Task brief:
With the pictures left out, please return exactly the line holding "Task: Click the 2026 year label on time axis" and each following line until the entries end.

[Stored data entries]
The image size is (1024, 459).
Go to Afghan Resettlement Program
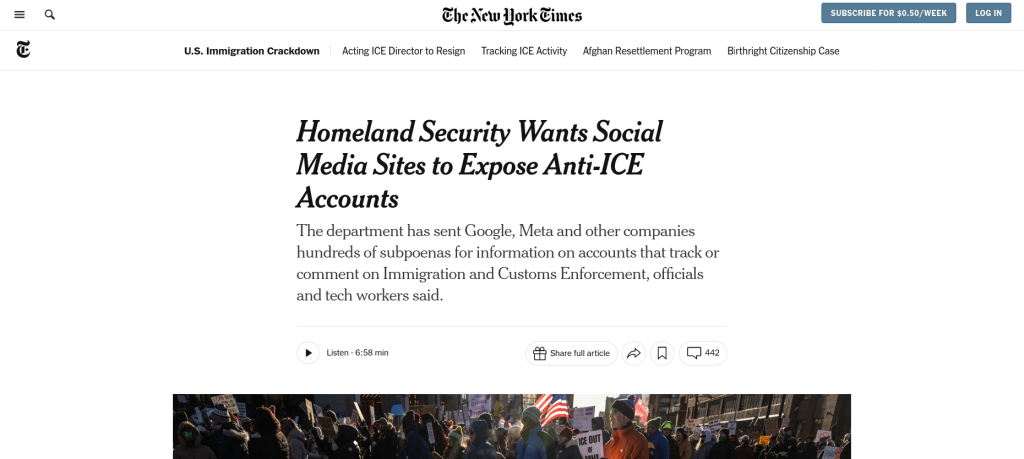click(x=647, y=51)
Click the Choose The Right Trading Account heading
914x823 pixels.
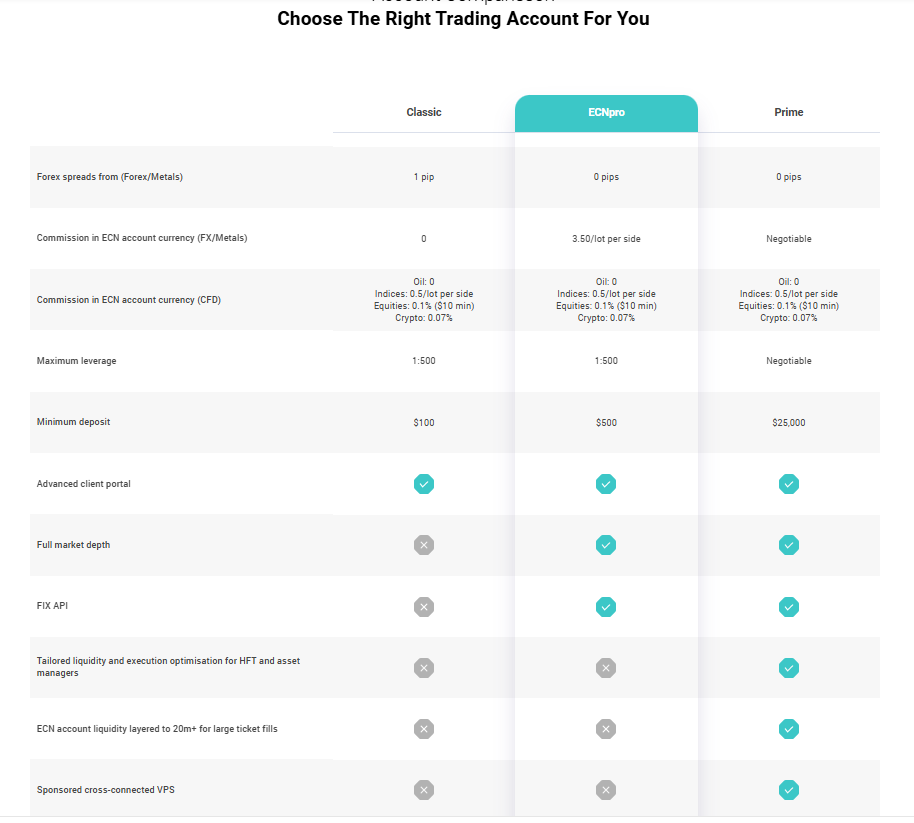463,18
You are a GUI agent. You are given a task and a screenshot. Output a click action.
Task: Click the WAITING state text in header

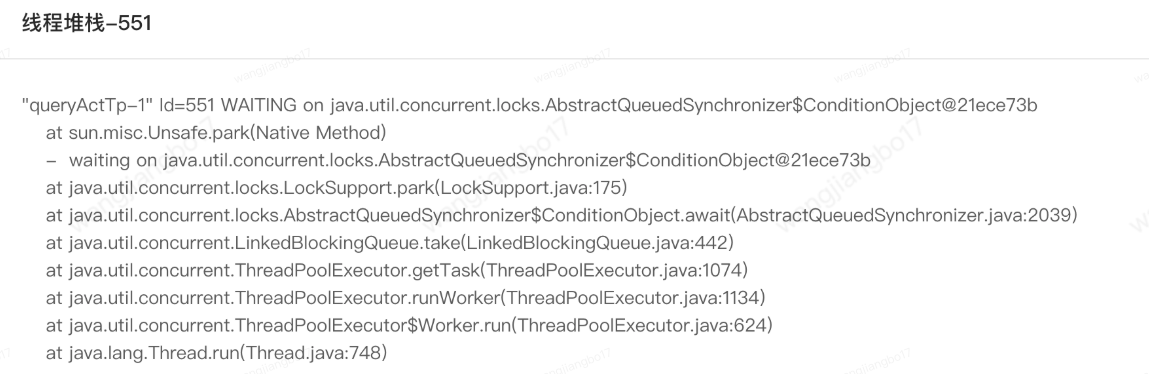[x=259, y=106]
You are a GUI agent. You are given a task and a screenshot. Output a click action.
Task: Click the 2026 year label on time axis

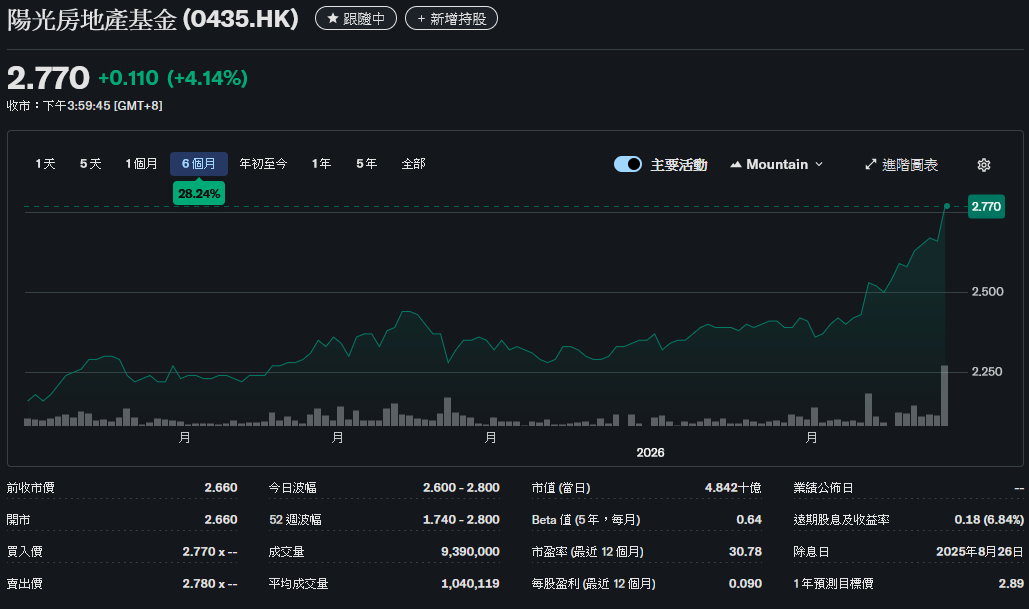[650, 453]
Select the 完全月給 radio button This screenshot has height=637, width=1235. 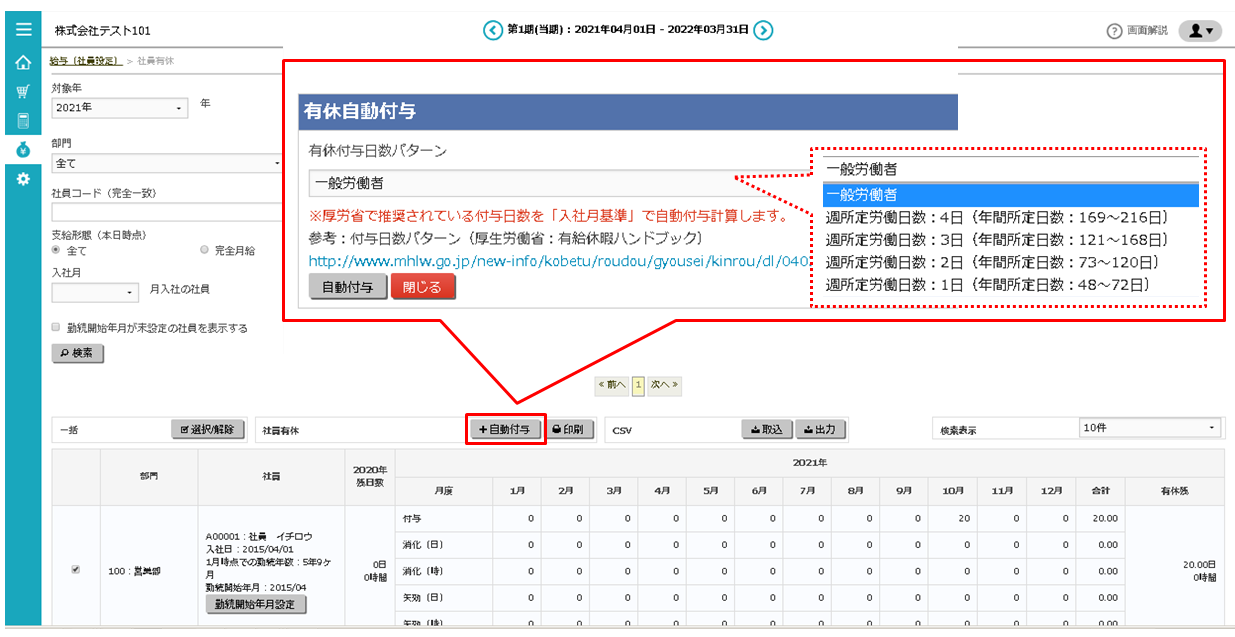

Output of the task:
Task: Click the 2026 year label on time axis

[650, 453]
Select the 完全月給 radio button This screenshot has height=637, width=1235. 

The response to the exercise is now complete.